Sous l’égide du club de lecture Signet ARAKA, Roberto De-Jean a invité quelques jeunes passionnés à rencontrer l’écrivaine Yanick Lahens, marraine du club, devenue veuve depuis quelques mois après le départ de son cher mari, Philippe Lahens.
Dans un arrondissement de Port-au-Prince marqué depuis longtemps par l’insécurité, notamment celle imposée par les gangs armés, la vie culturelle tourne au ralenti. Trouver un espace pour respirer et partager de grands moments, comme cette rencontre chez Yanick, c’est une manière de dire tout bas, dans le cœur : « Chère vie d’ici-bas, en tonne je vous arracherai ce que vous m’avez pris en gramme », pour reprendre Henri Michaux. (Sa nou pèdi nan longè a, n ap fout tire li nan lajè a…)
Ce dimanche 5 juillet 2026, les jeunes ont eu la chance d’être accueillis dans une maison de Pétion-Ville, en compagnie de Jetry Dumont, Marc Exavier, Laënnec Hurbon, Jean Casimir, Nono Morel, Syto Cavé et ses frères, ainsi que son épouse. C’était, en grande partie, la crème de l’intelligentsia haïtienne et de la culture francophone et créolophone réunie autour d’eux.

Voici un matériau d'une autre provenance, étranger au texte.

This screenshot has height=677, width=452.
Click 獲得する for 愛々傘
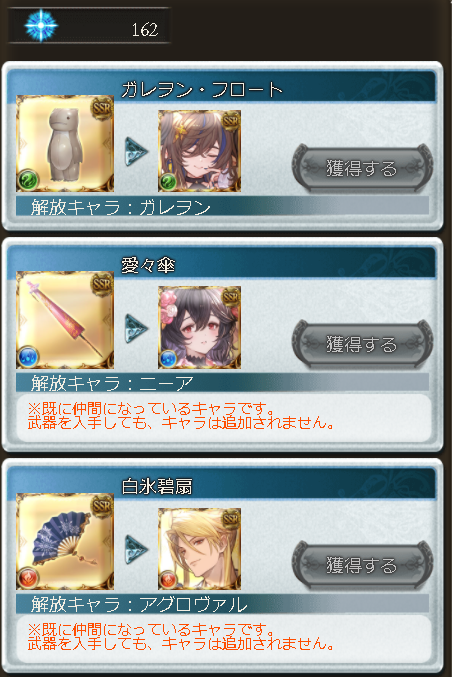362,344
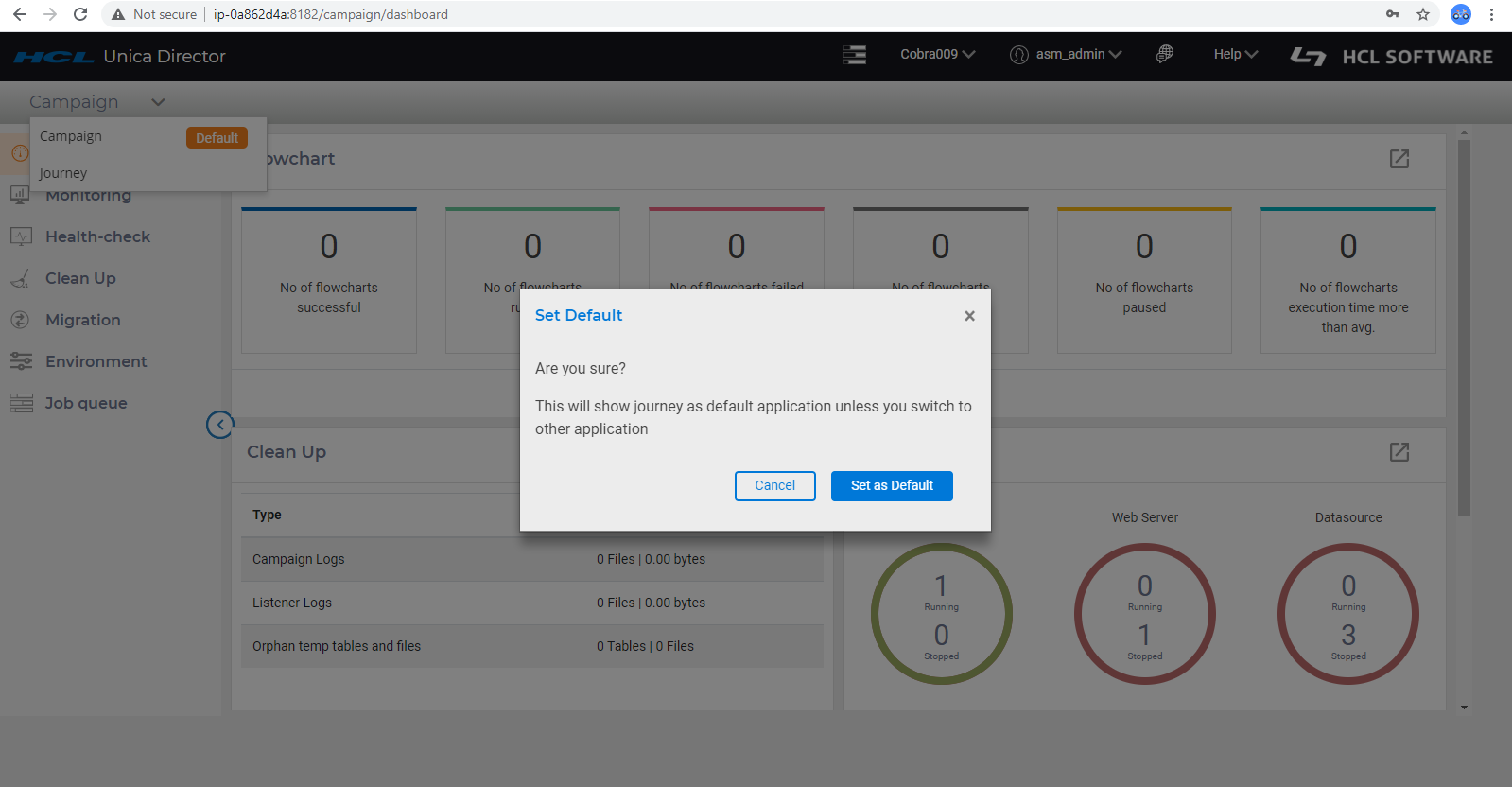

Dans un article du journal Le Monde, publié le 21 septembre 2025 et intitulé « Yanick Lahens écrit comme elle danse », on pouvait lire : « Yanick Lahens savoure la joie de son retour en Haïti, après dix mois d’absence. Partie aux États-Unis pour deux semaines en novembre 2024, l’écrivaine s’est retrouvée bloquée quand l’aéroport de Port-au-Prince a fermé à cause de la violence des gangs. Il a rouvert en juin, mais la situation sécuritaire reste critique. Pourtant, bientôt, elle va retrouver les apéritifs du dimanche à “refaire le monde” avec ses amis auteurs et étudiants – ce sens politique de la communauté qui lui est nécessaire pour écrire. »
C’est clair : l’une des manières fortes pour Yanick Lahens de « danser » est de multiplier ces rencontres, en Haïti comme à l’étranger, dans les bibliothèques, les provinces, ou lors de séances marquantes comme sa leçon inaugurale au Collège de France, le 21 mars 2019. Mais surtout, ce sont les dimanches matin chez elle qui incarnent cette tradition.

Ce 5 juillet 2026, des jeunes tels que Meika Decime, Robens Belle Fleur, Stéphana Dorval, Joubert Joseph, Sterlane Sauveur, Eronaldo J. Evens Charles et d’autres ont eu l’honneur d’y participer.
Selon le professeur Jean Casimir, ces rencontres intellectuelles sont une pratique ancienne, remontant à près de trente ans. Jadis, elles se tenaient sous les arbres chez le professeur Michel Hector. Après son départ vers l’au-delà, Yanick Lahens a repris le flambeau. Aucun sujet n’est imposé : on vient pour une rencontre amicale, entre amis intellectuels, et l’ambiance prend naturellement la forme qui leur ressemble. On discute de tout, même de politique, on écoute de la musique, on boit quelques verres, et avec Syto Cavé, la poésie est toujours au rendez-vous. Mais ce dimanche, pour la première fois, il y avait autant de monde, autant de musique, et surtout autant de poésie.
Comment cela s’est déroulé ?
Yanick a préparé la maison, quelques choses à grignoter, et la salle. Ses amis habituels – Laënnec, Syto, Casimir – sont venus, apportant chacun quelque chose à boire ou à partager, par simple élégance. Les participants se sont installés peu à peu. Le débat s’est lancé spontanément : Coupe du monde, Messi contre Ronaldo, culture argentine, immigration, droits d’auteur… Comme disait Eleanor Roosevelt : « Les grands esprits discutent des idées. ».
Ils se concentrent sur l’innovation, les concepts, la philosophie et la résolution de problèmes.
C’est dans cette ambiance d’échanges intenses là que monsieur Morel et Guito, le grand frère de Syto, père de Richard Cavé, insistent pour que l’heure des textes chantés et dits prennent la toile.
Sterlane Sauveur, habituée des soirées de poésie, a ouvert le bal en lisant un poème depuis son smartphone. Les autres ont enchaîné, jusqu’à l’arrivée de Roland Léonard avec sa guitare, qui a donné un rythme nouveau aux voix et aux mots.